Andry Rajoelina has secured a third term in an election marred by a low turnout and an opposition boycott.

Madagascar‘s President Andry Rajoelina has effectively secured a third term after the electoral body (CENI) said he had obtained the most votes in an election marked by low turnout and an opposition boycott.

Provisional results announced on Saturday by CENI at the end of tallying showed Rajoelina garnered 58.9 percent of the vote followed by Siteny Randrianasoloniaiko, a lawmaker, who got 14.4 percent. The country’s High Constitutional Court is mandated to announce final results within nine days after the poll body declares provisional results.

“The Malagasy people have chosen the path of continuity, serenity and stability,” Rajoelina, a 49-year-old entrepreneur and former DJ, said after the results were announced.

“I thank the Malagasy people who now refuse to choose the wrong path, who no longer accept to take the path of unrest. Democracy is exercised through elections and not in the streets or through unrest.”

But Randrianasoloniaiko told the AFP news agency on Saturday he had appealed to the country’s apex court to demand the cancellation of the vote result.

“I filed two requests to request the cancellation of the vote and the disqualification of Andry Rajoelina,” Randrianasoloniaiko told the agency, denouncing electoral fraud.

Opposition candidates had declared on Friday they would not accept the results.

“We cannot legitimise the results that will come out,” said Hajo Andrianainarivelo, who was among 10 of the 13 candidates initially cleared to run who told voters to boycott the poll.

He said the poll had been tainted by irregularities including intimidation of polling officials and use of public resources by the governing party, which has denied the claims.

‘Unfair’ conditions

The majority of the opposition, aligned in the so-called Collectif des 10  – a group of 10 candidates – boycotted the election. The group has led street protests in the capital Antananarivo almost every day in recent weeks, several of which were dispersed with tear gas and police arrested many participants and bystanders.

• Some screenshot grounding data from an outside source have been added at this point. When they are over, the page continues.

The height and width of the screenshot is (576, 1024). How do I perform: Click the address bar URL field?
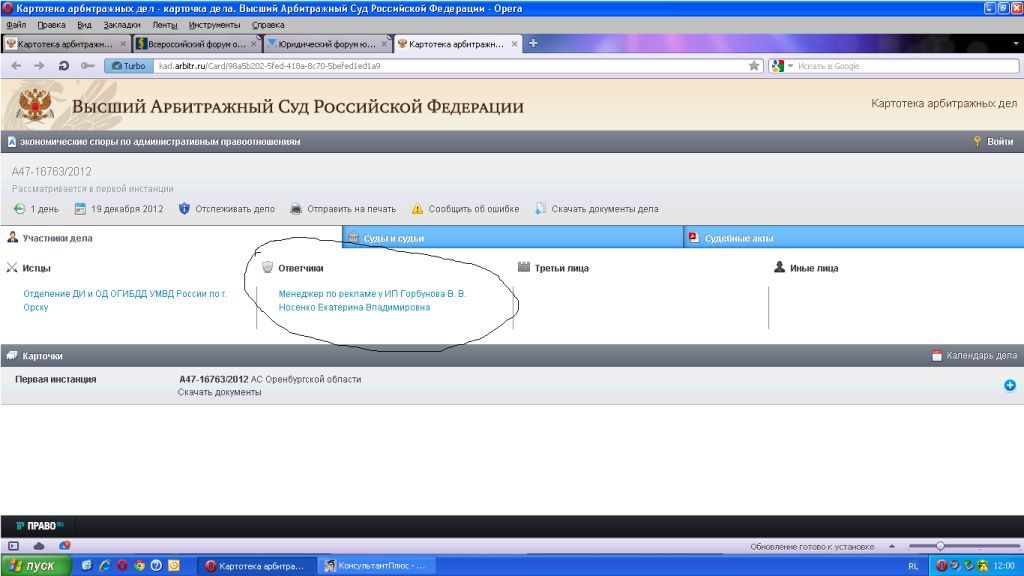[x=450, y=66]
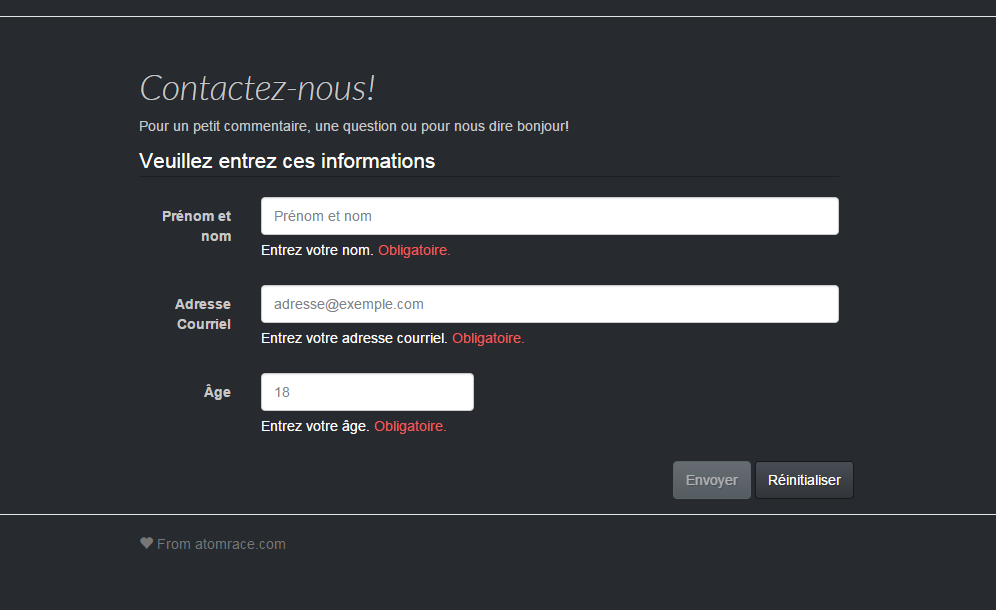The width and height of the screenshot is (996, 610).
Task: Click red Obligatoire text under email field
Action: [488, 338]
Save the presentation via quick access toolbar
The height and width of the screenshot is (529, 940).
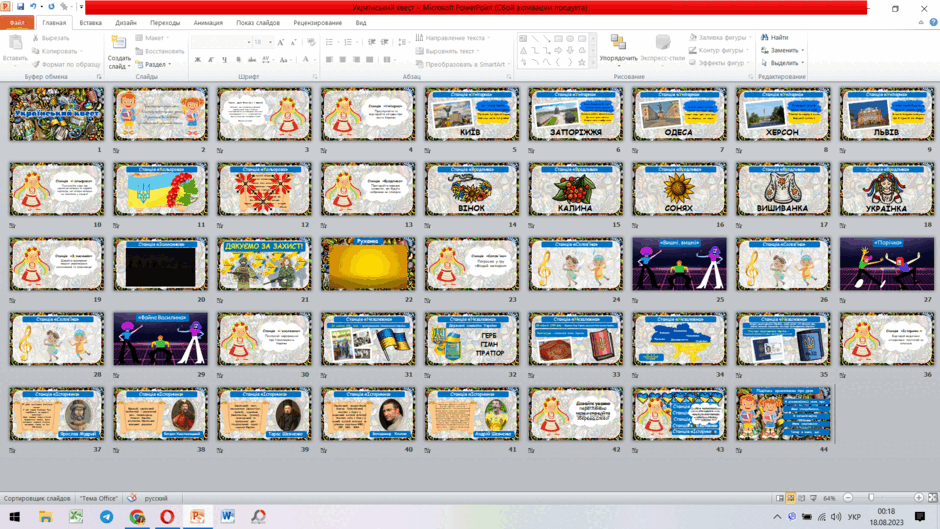(20, 7)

The United Nations human rights office said that Malagasy security forces had used “unnecessary and disproportionate force” against peaceful protesters.

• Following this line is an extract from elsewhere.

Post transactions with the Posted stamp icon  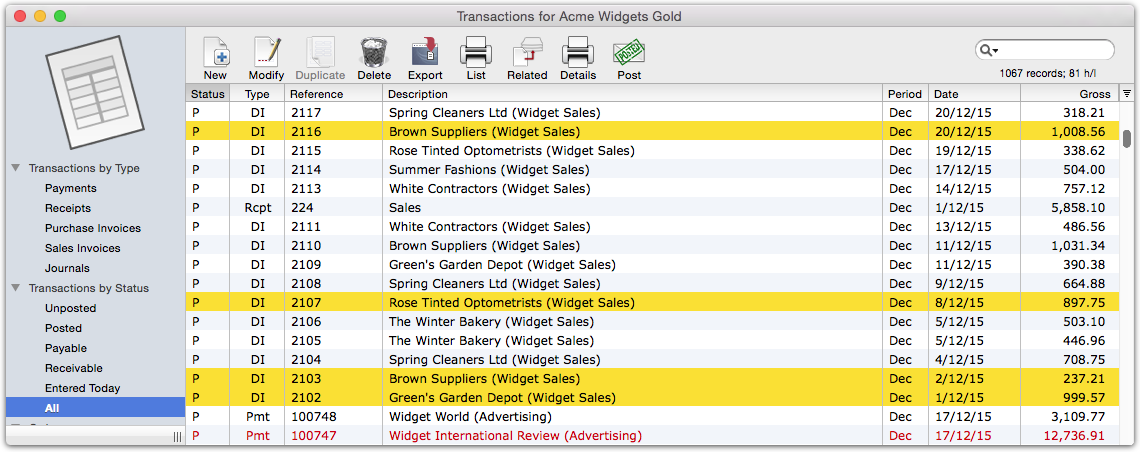coord(629,58)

Opposition supporters claimed Rajoelina should not have run because he acquired French nationality in 2014 – which they say automatically revokes his Malagasy one – and had created unfair election conditions.

Collectif des 10 later asked the poll body to postpone the election saying the state needed to first appoint independent officials on the electoral body. When CENI refused, they decided to ask voters to boycott the poll.

Subsequently, only three candidates campaigned. Roughly 46.4 percent of voters cast their ballots, according to CENI, with the opposition describing it as the lowest turnout in the country’s history.

Rajoelina first rose to power in the Indian Ocean island nation in a 2009 coup. He then stepped down after almost five years as leader of a transitional authority and then became president again after winning a 2018 election.